Prepare third-party converter sources:

powershell -ExecutionPolicy Bypass -File .\scripts\bootstrap_third_party.ps1

The bootstrap script clones:

transpect/mathtype-extension
jure/mathtype_to_mathml

It also applies the local quality patch in patches/mathtype_to_mathml-quality-fixes.patch. You must comply with the licenses of those projects and their dependencies.

For the full external-tool requirements, known Java charset failure mode, and troubleshooting guidance, see Dependencies.

Quick Start

python -m venv .venv
.\.venv\Scripts\python -m pip install -r requirements.txt
powershell -ExecutionPolicy Bypass -File .\scripts\bootstrap_third_party.ps1

powershell -ExecutionPolicy Bypass -File .\run_docx_open_source_pipeline.ps1 `
  -InputDocx .\input.docx `
  -OutputDir .\out `
  -MathtypeExtensionDir .\third_party\mathtype-extension `
  -MathTypeToMathMlDir .\third_party\mathtype_to_mathml `
  -Mml2OmmlXsl "C:\Program Files\Microsoft Office\root\Office16\MML2OMML.XSL"

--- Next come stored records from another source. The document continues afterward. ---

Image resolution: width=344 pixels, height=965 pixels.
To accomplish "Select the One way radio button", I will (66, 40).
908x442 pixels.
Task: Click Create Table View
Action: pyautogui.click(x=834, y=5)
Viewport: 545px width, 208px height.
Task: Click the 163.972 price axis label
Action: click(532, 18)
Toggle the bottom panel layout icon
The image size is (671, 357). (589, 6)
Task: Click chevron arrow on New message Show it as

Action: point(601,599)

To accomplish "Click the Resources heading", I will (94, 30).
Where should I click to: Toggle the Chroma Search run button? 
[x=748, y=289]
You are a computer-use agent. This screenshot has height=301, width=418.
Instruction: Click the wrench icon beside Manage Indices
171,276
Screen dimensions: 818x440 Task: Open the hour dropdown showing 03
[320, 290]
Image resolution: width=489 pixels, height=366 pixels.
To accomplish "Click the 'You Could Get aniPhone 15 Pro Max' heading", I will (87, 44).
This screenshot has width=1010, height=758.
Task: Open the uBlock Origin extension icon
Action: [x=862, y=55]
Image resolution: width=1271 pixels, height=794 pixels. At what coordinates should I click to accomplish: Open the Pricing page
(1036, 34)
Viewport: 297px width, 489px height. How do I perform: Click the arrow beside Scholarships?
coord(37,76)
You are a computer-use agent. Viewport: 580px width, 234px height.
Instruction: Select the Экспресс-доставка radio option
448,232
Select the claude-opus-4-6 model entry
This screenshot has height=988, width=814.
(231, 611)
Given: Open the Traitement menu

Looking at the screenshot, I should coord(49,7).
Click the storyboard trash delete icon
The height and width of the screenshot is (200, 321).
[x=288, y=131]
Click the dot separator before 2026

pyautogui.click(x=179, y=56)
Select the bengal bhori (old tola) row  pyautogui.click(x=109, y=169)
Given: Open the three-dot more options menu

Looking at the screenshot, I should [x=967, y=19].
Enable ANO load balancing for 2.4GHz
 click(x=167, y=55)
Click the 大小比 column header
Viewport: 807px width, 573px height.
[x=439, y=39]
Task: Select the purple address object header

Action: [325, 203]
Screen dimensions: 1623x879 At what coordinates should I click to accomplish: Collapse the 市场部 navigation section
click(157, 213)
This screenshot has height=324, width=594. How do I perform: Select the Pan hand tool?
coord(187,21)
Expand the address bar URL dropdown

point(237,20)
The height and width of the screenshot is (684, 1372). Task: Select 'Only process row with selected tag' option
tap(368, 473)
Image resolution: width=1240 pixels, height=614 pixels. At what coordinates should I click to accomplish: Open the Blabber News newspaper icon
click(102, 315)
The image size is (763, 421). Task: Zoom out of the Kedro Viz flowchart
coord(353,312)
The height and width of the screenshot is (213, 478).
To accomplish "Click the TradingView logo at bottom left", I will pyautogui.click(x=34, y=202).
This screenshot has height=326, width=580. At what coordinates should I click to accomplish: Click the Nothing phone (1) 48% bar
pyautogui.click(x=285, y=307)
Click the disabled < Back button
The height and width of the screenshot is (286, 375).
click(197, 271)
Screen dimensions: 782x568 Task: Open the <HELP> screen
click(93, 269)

If you do not have pandoc installed and only need the converted .docx, add -SkipLatexPreview to the pipeline command.

Main output:

out\<input-name>.omml.docx: converted Word document.
out\pipeline_summary.txt: conversion counts.
out\converted\summary.csv: per-equation conversion summary.
out\<input-name>.omml.validation.tex: LaTeX validation preview, unless -SkipLatexPreview is used.
out\<input-name>.omml.ole_map.json: mapping between formulas and document context.

Detector-First MVP Core

The repository now also contains an experimental shared core package for source detection and manifest generation:

src/document_equation_migration/source_taxonomy.py
src/document_equation_migration/manifest.py
src/document_equation_migration/container_scan.py
src/document_equation_migration/detectors/base.py
src/document_equation_migration/detectors/registry.py
src/document_equation_migration/cli.py

This shared core does not replace the existing MathType conversion scripts. It establishes a detector-first entry point that inventories formula sources before routing them to source-specific conversion paths.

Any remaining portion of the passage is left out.